OAI-PMH Repo Handler

OAI-PMH Repo Handler implements an OAI-PMH Aggregator service for CESSDA Metadata Aggregator.

CESSDA Metadata Aggregator - OAI-PMH Repo Handler

Build Status Bugs Code Smells Coverage Duplicated Lines (%) Lines of Code Maintainability Rating Quality Gate Status Reliability Rating Security Rating Technical Debt Vulnerabilities

HTTP server providing an OAI-PMH aggregator endpoint serving DocStore records. This program is part of CESSDA Metadata Aggregator.

Source code is hosted at Github https://github.com/cessda/cessda.cdc.aggregator.oai-pmh-repo-handler.

Features

The OAI-PMH Repo Handler implements an OAI-PMH Aggregator service. The aggregator provides an OAI-PMH endpoint which enables tracing of record origin using OAI-PMH provenance containers. The OAI-PMH specification is publicly available at http://www.openarchives.org/OAI/2.0/openarchivesprotocol.htm and provenance containers are described at http://www.openarchives.org/OAI/2.0/guidelines-provenance.htm. The aggregator adheres to the implementation Guidelines for Aggregators, Caches and Proxies, which is available at http://www.openarchives.org/OAI/2.0/guidelines-aggregator.htm.
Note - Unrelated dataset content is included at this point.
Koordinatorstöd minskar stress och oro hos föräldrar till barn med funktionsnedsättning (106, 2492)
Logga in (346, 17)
The aggregator implements the following OAI-PMH features:

  • All six OAI-PMH verbs of OAI-PMH protocol 2.0.

  • ResumptionTokens to partition large list responses.
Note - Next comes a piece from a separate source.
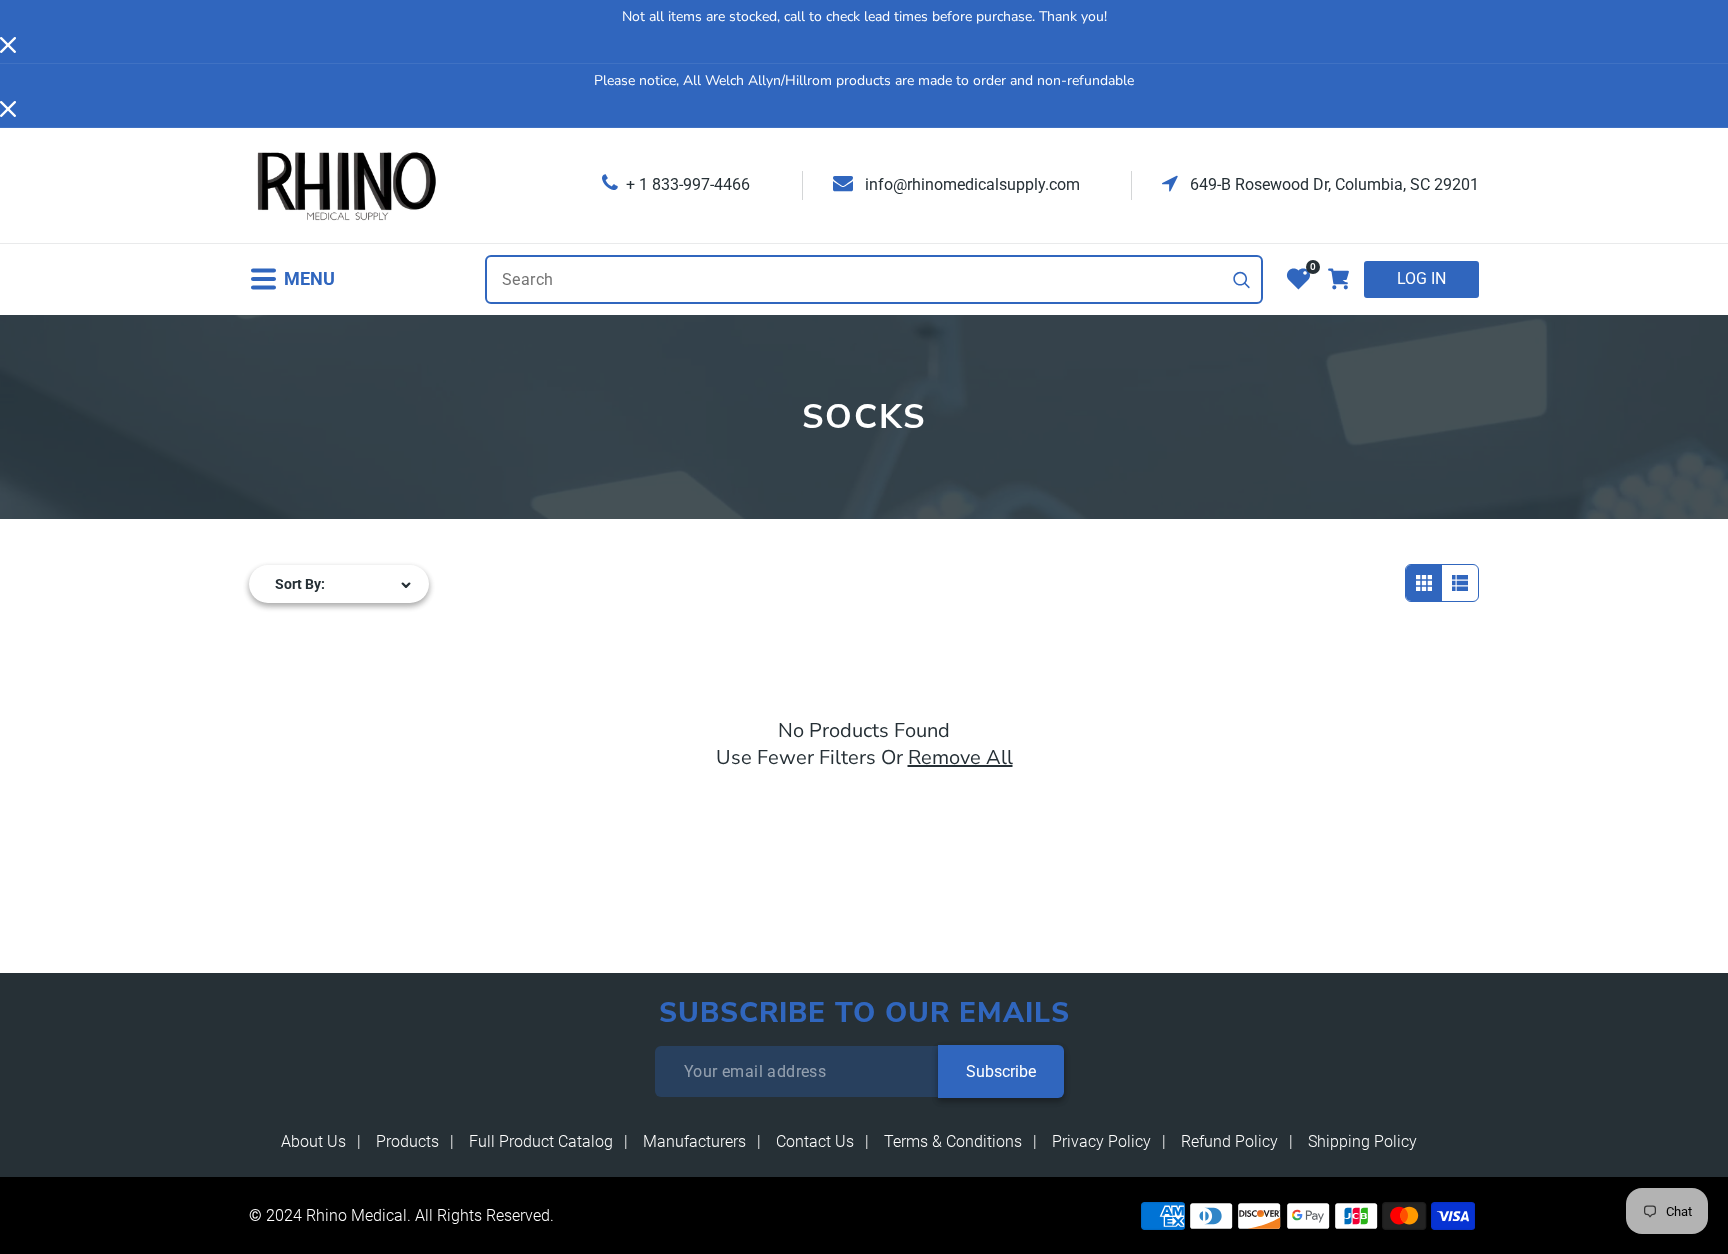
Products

  • Selective harvesting via OAI-sets and datestamps.

  • Configurable support for deleted records.

  • Configurable support for OAI-identifiers.

  • Configurable support for arbitrary OAI-sets.

  • Built-in OAI set for grouping by study language.

  • Built-in OAI set for grouping by OpenAIRE data.

The following metadata formats are supported:

  • OAI-DC using metadataprefix oai_dc.

  • DDI 2.5 using metadataprefix oai_ddi25.

  • OpenAIRE Datacite using metadataprefix oai_datacite.

The application exposes a /metrics endpoint, which provides certain statistics about the running instance of the application. This endpoint is provided by prometheus-client. The following metrics are exposed:

Metric

Type

Explanation

requests_total

Counter

Total number of requests received

requests_per_user_agent_total

Counter

Number of requests received per user-agent

requests_succeeded_total

Counter

Number of successful requests

requests_failed_total

Counter

Number of failed requests

requests_duration

Summary

Response time in milliseconds

records_total

Gauge

Total number of OAI-PMH records (includes records marked as deleted)

records_total_without_deleted

Gauge

Total number of OAI-PMH records (excludes records marked as deleted)

publishers_total

Gauge

Total number of distinct publishers (defined by the repository’s declared OAI-PMH base URL)

publishers_counts

Gauge

Number of OAI-PMH records per publisher (includes records marked as deleted)

publishers_counts_without_deleted

Gauge

Number of OAI-PMH records per publisher (excludes records marked as deleted)

Requirements

  • Python 3.8 or newer.

  • Running CESSDA Metadata Aggregator DocStore instance.

Installation

On Ubuntu 20.04

Get Package

Clone the repository using Git.

git clone https://github.com/cessda/cessda.cdc.aggregator.oai-pmh-repo-handler.git

Or fetch a specific release using a tag. For example to get 0.2.0 release.

git clone --branch 0.2.0 https://github.com/cessda/cessda.cdc.aggregator.oai-pmh-repo-handler.git

Install OAI-PMH Repo Handler

It is recommended to install packages inside Python virtual environment to isolate the install. This package also provides a Dockerfile to help setup a containerized environment.

Create the Python virtual environment and activate it.

python3 -m venv cdcagg-env
source cdcagg-env/bin/activate

Install Python packages.

cd cessda.cdc.aggregator.oai-pmh-repo-handler
pip install -r requirements.txt
pip install .

To upgrade existing install, use --upgrade flag in pip commands. Pip uses only-if-needed upgrade strategy by default since version 10.0.0, but for backwards compatibility the option is also included in the example.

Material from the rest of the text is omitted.